### YOUR INSTRUCTIONS
All the data below goes into the copy word for word, but the pictures don't.

Dataset entries:
____________
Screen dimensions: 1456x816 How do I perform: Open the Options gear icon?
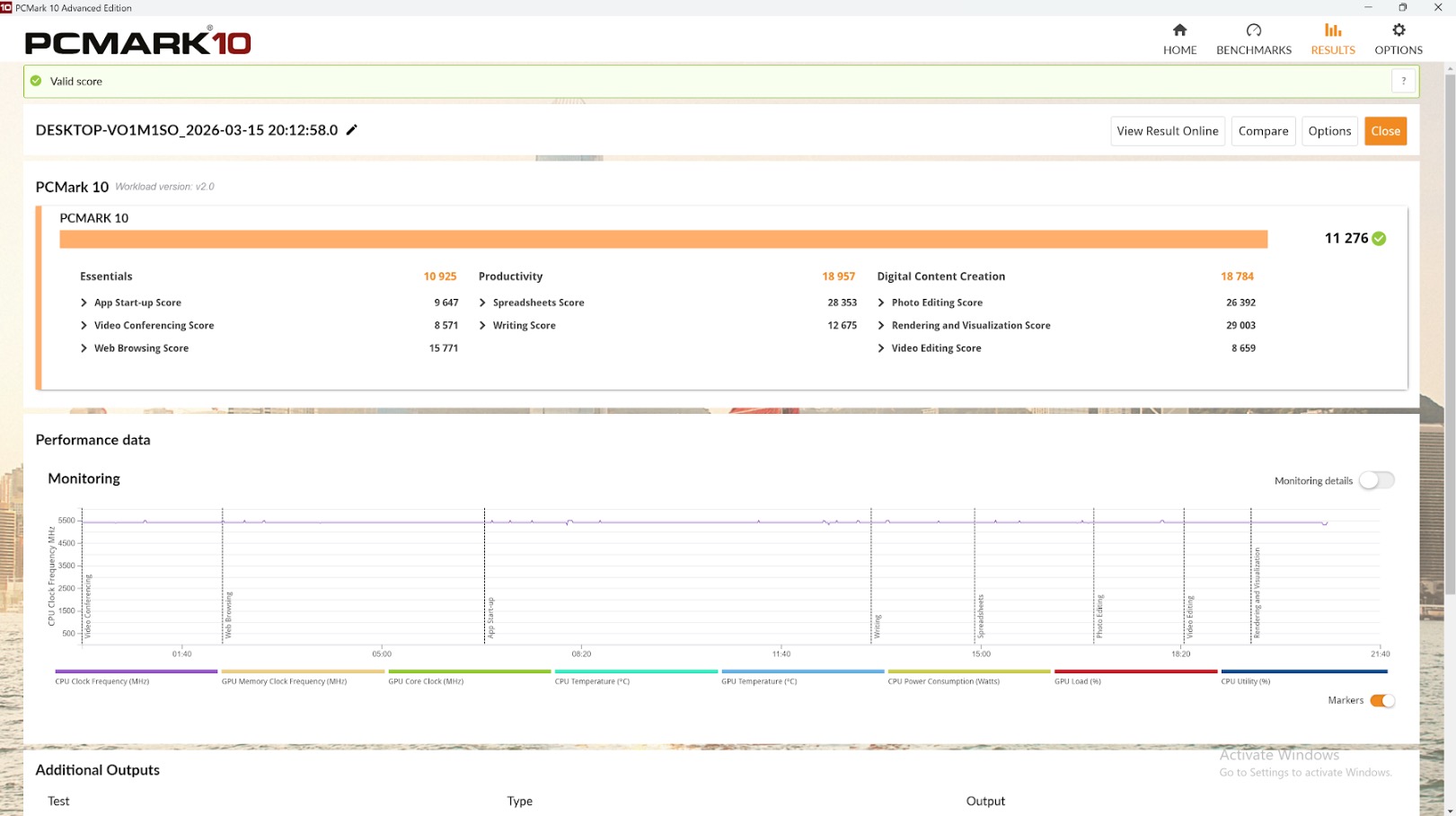click(1398, 31)
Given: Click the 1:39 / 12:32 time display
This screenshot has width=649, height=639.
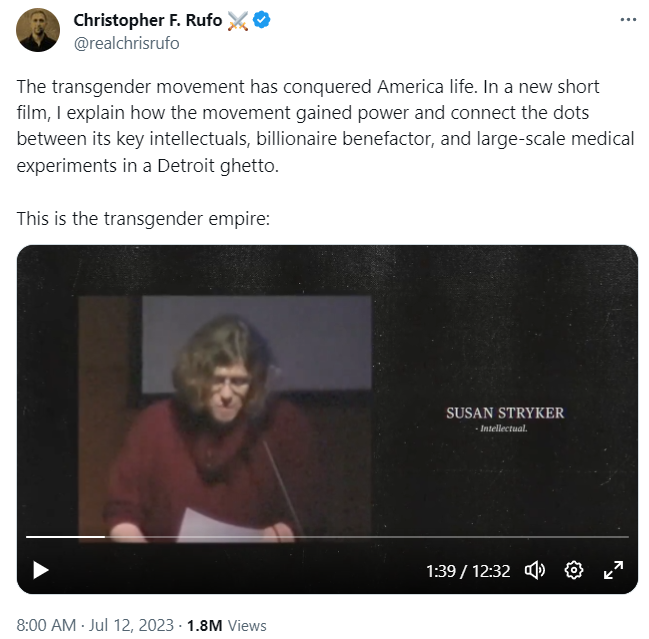Looking at the screenshot, I should [x=468, y=571].
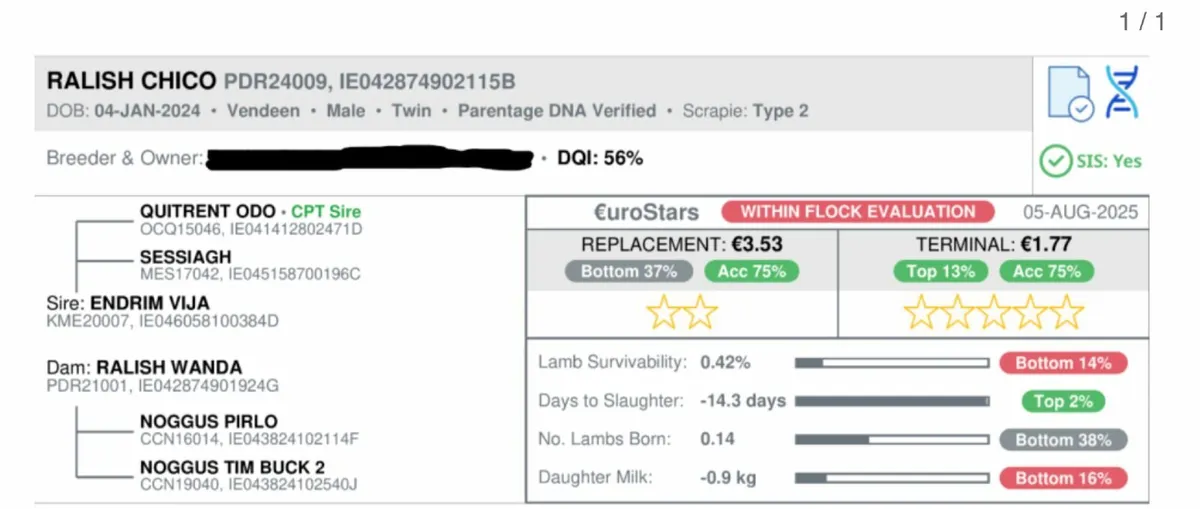Click the 1 / 1 page indicator
Screen dimensions: 1200x509
click(1142, 22)
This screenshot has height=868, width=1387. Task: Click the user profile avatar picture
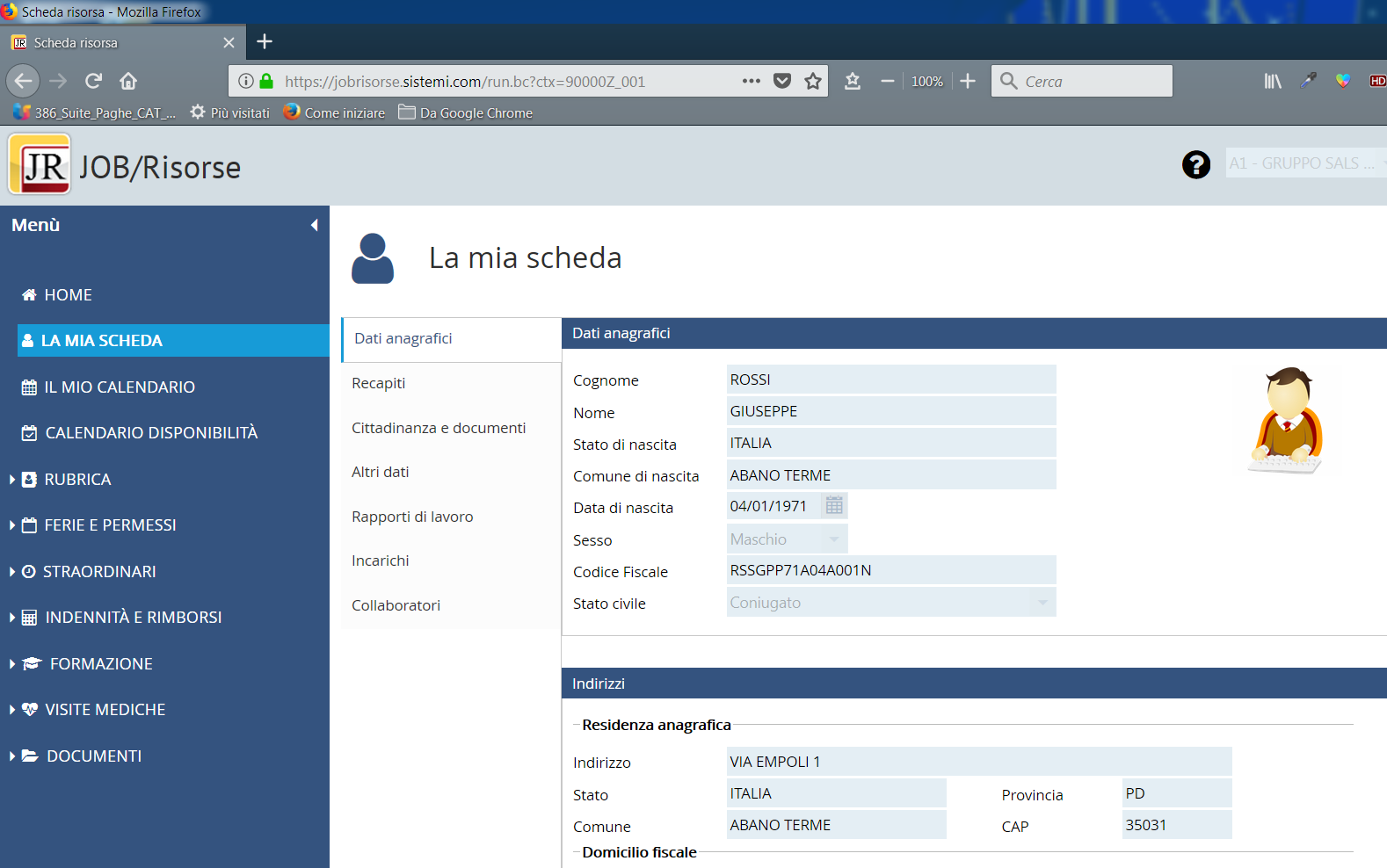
____________
### RESULT OF THIS TASK
Screen dimensions: 1456x816 How do I perform: Open the Options gear icon?
click(1398, 31)
Given: Click the 1:39 / 12:32 time display
This screenshot has width=649, height=639.
Looking at the screenshot, I should [x=468, y=571].
Click the 1 / 1 page indicator
Screen dimensions: 1200x509
click(1142, 22)
This screenshot has height=868, width=1387. Task: Click the user profile avatar picture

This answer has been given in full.